▶ **WHAT NEEDS TO BE DONE**
Show each line from the records below in which the word "picker" occurs.

▶ **RECORDS SUPPLIED**
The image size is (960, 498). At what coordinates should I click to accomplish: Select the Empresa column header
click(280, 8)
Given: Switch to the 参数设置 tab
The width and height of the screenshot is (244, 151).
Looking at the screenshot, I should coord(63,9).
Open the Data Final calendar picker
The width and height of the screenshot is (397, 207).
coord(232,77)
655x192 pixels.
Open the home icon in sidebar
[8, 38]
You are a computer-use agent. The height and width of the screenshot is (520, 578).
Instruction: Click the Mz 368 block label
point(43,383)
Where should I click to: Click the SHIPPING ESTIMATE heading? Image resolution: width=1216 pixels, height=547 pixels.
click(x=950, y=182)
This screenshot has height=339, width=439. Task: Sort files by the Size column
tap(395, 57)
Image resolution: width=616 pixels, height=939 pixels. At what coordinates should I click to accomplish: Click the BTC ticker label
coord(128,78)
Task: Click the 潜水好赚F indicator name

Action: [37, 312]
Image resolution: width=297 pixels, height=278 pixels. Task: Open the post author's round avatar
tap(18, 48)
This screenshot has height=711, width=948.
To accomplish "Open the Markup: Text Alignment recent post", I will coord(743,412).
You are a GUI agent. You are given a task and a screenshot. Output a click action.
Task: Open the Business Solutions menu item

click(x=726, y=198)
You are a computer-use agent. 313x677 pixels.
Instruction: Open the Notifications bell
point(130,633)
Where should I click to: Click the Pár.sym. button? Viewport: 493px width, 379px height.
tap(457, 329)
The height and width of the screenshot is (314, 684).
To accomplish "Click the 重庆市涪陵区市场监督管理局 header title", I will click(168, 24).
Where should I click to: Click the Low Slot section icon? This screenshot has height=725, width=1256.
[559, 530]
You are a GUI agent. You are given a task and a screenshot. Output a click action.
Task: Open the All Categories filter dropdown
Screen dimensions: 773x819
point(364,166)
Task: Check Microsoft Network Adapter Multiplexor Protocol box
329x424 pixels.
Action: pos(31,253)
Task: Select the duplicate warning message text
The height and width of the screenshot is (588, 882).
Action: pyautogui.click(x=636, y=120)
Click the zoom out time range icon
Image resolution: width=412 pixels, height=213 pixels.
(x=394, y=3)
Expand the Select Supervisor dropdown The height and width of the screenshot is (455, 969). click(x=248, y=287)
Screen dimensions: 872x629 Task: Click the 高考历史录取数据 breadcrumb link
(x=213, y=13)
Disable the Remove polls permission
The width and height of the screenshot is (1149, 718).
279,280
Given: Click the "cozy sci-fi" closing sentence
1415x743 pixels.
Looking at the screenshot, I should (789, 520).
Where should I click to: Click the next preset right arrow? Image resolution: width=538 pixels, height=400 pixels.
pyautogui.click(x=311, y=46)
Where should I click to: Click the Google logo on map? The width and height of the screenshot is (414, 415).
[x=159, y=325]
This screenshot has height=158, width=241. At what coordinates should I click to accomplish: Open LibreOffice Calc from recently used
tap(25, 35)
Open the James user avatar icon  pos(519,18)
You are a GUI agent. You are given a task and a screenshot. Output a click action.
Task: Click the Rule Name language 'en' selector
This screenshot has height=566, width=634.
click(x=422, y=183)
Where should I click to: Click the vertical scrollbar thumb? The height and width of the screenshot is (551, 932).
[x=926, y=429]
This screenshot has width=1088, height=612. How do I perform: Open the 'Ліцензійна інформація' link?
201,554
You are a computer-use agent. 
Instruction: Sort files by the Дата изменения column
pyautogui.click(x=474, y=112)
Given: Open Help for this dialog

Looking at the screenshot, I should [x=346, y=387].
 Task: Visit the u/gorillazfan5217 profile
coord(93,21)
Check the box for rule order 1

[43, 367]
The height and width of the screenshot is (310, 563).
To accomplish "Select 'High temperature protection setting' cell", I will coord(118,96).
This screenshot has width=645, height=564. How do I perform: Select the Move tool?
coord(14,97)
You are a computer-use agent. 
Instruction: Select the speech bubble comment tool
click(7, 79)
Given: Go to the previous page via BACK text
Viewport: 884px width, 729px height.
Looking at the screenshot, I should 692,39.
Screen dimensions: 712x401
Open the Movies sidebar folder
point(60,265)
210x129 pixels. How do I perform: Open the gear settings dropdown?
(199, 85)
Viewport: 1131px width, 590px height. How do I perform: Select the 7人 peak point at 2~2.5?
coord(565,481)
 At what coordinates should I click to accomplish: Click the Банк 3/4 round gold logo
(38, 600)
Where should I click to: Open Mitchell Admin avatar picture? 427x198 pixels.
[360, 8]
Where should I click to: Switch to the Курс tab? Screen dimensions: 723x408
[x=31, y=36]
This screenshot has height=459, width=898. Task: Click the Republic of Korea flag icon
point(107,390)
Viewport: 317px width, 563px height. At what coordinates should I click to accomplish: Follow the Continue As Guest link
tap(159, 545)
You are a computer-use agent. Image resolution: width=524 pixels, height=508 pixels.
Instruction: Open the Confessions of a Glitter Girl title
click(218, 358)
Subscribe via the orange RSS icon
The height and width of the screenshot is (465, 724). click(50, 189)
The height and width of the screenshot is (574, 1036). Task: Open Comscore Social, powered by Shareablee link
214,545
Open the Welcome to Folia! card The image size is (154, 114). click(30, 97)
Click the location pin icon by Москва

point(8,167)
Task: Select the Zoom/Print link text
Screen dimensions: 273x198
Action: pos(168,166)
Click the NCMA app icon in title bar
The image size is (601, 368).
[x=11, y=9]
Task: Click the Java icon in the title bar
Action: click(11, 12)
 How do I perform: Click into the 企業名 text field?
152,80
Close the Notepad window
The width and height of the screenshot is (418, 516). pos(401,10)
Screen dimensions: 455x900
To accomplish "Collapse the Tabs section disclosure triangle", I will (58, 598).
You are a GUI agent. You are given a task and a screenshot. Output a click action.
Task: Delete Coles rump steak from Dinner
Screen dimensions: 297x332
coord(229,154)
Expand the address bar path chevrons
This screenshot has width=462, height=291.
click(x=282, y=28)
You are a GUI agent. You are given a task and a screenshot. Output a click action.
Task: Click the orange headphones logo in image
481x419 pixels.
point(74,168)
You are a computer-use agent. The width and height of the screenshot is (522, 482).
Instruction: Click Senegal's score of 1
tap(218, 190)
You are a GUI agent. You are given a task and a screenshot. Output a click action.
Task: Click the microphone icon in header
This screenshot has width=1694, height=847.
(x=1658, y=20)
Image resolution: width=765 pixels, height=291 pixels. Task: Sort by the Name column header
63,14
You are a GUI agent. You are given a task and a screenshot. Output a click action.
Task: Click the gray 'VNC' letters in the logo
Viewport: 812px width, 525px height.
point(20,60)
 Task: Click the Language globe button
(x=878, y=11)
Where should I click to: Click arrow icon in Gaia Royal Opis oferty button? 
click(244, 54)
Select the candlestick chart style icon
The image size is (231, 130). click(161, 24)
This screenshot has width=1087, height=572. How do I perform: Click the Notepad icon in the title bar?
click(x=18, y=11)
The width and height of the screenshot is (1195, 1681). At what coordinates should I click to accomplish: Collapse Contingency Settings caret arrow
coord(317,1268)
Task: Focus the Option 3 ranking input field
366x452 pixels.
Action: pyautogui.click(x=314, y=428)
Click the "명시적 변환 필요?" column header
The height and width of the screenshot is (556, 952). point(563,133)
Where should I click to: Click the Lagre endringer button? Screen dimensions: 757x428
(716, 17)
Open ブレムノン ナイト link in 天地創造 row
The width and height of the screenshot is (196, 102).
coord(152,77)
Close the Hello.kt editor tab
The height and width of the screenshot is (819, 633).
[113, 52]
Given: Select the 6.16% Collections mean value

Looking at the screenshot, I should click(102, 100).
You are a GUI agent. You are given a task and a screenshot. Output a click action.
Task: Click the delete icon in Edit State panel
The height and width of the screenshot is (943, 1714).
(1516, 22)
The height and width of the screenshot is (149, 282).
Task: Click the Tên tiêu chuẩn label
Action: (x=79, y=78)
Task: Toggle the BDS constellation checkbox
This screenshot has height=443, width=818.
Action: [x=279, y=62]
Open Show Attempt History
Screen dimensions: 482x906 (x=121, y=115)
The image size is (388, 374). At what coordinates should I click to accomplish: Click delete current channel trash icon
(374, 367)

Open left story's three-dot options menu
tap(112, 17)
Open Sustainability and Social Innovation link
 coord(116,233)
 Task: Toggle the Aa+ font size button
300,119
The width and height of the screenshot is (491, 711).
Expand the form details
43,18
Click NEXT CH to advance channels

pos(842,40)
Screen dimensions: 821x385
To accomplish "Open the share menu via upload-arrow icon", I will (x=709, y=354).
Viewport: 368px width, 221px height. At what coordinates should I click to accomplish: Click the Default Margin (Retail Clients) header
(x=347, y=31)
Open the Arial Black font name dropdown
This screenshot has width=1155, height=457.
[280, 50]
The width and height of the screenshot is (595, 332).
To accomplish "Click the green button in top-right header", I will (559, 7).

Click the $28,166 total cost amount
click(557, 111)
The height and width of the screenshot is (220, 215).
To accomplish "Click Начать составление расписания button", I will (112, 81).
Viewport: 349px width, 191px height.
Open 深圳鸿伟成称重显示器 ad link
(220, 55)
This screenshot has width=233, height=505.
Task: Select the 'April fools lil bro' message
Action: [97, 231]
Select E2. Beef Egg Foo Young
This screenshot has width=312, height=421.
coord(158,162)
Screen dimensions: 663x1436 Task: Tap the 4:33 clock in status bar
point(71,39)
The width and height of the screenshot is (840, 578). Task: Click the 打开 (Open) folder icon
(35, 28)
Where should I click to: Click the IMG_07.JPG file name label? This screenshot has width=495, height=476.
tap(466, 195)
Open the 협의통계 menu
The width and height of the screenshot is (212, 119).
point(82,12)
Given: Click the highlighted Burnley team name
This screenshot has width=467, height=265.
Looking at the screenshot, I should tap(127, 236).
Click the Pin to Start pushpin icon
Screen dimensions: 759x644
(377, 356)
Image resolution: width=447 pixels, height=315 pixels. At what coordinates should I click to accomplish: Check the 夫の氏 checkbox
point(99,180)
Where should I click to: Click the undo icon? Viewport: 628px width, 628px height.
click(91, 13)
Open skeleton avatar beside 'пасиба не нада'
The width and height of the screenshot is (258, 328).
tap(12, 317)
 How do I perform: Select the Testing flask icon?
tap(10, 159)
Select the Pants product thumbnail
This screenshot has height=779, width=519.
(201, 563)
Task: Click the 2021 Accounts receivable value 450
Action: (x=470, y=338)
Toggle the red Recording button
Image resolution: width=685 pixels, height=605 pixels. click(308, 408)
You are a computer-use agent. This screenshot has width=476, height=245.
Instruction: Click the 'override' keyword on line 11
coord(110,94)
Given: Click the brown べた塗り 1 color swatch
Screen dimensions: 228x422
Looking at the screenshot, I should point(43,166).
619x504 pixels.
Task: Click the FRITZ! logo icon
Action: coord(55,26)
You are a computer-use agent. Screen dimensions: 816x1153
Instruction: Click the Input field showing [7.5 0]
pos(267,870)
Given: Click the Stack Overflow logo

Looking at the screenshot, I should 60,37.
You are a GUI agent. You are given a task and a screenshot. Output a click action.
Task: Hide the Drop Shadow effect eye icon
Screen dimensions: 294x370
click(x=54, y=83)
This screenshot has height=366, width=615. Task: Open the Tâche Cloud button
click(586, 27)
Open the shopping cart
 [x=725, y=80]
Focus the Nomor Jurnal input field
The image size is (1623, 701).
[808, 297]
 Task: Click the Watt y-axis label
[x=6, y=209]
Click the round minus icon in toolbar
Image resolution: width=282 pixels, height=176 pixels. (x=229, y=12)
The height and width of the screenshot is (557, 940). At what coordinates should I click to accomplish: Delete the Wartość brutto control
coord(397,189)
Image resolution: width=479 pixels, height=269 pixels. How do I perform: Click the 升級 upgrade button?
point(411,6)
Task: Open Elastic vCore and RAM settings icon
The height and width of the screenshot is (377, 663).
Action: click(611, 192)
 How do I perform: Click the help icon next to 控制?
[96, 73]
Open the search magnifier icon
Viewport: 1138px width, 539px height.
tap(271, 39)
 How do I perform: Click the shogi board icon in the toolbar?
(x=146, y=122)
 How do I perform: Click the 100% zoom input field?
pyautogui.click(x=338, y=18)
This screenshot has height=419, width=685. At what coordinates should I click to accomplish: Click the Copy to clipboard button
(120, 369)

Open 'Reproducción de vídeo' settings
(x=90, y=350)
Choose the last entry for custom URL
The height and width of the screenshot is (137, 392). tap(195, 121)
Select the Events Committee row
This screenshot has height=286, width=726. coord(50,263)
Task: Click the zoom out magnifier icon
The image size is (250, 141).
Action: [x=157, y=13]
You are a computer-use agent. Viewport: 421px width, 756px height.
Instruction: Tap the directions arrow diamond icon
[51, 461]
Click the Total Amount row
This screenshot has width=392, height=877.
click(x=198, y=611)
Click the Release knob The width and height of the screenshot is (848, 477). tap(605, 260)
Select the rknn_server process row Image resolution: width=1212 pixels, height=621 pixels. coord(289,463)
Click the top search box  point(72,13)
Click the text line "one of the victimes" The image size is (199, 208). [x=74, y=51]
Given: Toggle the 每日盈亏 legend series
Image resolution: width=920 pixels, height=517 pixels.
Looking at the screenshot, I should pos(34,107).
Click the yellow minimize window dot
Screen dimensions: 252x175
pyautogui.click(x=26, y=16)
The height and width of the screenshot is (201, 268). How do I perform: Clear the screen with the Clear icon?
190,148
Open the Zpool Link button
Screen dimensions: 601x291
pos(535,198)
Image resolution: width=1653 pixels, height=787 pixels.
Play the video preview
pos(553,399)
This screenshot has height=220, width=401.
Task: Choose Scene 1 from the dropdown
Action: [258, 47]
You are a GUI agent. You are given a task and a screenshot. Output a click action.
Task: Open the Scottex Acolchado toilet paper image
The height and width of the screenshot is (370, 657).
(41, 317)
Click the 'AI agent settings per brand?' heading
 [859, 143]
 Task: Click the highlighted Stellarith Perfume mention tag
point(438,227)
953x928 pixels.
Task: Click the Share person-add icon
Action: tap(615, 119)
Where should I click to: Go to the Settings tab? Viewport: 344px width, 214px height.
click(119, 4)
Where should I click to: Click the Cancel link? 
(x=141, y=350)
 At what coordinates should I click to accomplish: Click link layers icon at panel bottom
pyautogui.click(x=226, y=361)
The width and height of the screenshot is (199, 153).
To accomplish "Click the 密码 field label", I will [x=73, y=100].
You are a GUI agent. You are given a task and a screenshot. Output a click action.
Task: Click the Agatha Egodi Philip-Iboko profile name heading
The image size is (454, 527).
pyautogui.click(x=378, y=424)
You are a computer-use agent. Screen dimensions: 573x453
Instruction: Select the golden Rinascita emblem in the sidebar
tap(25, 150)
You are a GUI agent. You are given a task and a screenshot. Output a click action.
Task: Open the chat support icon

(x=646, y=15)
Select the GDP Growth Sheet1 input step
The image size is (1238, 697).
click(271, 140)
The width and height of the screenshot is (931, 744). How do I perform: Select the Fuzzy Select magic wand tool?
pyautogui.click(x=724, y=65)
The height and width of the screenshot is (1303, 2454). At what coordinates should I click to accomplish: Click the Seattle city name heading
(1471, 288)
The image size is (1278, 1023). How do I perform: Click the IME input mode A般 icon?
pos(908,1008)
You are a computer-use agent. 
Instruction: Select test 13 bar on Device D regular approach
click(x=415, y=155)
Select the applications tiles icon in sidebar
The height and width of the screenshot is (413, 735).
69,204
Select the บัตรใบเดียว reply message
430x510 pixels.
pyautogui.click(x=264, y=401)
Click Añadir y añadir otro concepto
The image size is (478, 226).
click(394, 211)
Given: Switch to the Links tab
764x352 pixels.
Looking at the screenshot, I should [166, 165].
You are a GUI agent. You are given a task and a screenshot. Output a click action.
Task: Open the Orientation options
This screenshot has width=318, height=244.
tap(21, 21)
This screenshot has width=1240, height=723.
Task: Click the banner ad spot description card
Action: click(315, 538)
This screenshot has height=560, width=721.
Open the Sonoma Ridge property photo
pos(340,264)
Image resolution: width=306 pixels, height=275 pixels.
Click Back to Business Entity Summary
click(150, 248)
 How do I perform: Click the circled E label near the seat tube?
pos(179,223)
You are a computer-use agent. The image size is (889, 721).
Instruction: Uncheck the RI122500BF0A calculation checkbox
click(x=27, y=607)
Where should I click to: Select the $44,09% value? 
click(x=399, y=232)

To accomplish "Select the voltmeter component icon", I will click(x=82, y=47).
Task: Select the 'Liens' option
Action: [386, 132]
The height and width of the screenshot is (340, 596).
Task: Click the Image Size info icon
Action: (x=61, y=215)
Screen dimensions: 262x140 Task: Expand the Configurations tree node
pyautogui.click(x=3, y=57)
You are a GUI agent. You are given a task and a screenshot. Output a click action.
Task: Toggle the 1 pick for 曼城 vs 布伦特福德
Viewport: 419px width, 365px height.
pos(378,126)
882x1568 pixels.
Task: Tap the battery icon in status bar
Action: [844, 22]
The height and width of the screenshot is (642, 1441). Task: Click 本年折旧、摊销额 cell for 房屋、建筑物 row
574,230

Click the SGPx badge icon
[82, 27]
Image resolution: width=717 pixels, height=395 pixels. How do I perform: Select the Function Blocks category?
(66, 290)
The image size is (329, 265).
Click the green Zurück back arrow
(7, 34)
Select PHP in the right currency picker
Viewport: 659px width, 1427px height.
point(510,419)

▶ **THE COMPLETED TASK**
Open the Data Final calendar picker
Select PHP in the right currency picker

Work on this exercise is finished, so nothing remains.